[WORK REQUIRED] Which lines hold the word "will"? Copy each of them from the material.

[THE RECORDS]
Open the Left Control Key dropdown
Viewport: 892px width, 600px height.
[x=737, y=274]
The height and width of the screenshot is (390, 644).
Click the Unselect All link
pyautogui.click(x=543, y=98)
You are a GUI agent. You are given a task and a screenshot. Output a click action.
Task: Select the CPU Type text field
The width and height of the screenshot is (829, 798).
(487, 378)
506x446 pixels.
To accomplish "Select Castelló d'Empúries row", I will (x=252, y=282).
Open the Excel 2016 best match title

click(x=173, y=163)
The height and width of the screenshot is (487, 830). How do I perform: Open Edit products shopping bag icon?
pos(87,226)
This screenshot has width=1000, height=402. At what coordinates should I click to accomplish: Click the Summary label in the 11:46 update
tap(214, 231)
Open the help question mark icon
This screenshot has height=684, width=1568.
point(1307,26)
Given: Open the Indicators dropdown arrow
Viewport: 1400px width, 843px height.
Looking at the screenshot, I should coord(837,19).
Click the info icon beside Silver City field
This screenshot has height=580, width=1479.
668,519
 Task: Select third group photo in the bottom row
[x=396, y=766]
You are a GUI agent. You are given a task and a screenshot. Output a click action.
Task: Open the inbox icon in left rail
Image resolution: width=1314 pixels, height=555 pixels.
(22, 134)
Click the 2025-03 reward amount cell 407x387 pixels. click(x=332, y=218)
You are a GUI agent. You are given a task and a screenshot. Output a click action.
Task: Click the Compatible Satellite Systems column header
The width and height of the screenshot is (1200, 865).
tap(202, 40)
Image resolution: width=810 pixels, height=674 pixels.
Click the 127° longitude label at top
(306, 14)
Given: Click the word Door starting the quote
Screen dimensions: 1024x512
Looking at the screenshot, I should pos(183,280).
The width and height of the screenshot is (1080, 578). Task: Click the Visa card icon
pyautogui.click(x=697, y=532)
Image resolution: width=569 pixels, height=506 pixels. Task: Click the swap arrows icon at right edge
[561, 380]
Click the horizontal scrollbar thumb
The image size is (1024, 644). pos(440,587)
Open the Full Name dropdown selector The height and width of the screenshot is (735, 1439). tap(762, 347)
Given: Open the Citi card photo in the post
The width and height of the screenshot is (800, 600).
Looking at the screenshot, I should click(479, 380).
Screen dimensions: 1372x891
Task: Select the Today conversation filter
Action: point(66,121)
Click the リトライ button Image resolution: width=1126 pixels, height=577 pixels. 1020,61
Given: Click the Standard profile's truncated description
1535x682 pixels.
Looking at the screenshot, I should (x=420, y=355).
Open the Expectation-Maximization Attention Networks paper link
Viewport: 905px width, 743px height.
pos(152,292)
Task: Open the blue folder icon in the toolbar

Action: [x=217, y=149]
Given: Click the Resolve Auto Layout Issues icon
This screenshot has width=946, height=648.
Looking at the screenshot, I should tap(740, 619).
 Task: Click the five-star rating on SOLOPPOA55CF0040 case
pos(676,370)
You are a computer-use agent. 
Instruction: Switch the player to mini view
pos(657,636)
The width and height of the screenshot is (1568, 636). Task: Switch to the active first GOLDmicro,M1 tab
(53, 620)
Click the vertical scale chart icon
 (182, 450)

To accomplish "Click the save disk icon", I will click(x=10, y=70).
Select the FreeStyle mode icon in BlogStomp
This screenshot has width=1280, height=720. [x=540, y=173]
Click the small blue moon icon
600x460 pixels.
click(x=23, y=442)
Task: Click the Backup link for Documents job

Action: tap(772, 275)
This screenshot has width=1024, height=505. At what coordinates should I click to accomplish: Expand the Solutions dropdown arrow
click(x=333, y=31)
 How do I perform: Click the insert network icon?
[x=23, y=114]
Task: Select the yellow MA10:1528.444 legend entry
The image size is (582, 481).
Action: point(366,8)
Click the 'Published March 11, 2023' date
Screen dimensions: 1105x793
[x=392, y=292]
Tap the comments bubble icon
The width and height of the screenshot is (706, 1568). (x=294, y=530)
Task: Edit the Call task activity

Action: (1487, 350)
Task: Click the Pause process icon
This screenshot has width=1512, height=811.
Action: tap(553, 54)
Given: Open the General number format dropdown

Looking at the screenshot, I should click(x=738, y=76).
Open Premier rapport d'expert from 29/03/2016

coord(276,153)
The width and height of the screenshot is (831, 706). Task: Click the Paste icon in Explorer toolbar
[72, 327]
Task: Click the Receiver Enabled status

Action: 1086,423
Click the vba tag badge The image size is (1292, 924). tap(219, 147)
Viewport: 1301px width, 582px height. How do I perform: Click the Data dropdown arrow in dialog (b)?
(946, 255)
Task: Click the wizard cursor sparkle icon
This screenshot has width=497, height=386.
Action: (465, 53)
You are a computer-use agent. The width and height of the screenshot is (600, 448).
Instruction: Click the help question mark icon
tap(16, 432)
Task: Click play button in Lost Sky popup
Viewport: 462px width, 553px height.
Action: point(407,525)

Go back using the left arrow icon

[RESULT OF THIS EXERCISE]
To accomplish "Select Castelló d'Empúries row", I will (x=252, y=282).
To accomplish "Click the save disk icon", I will click(x=10, y=70).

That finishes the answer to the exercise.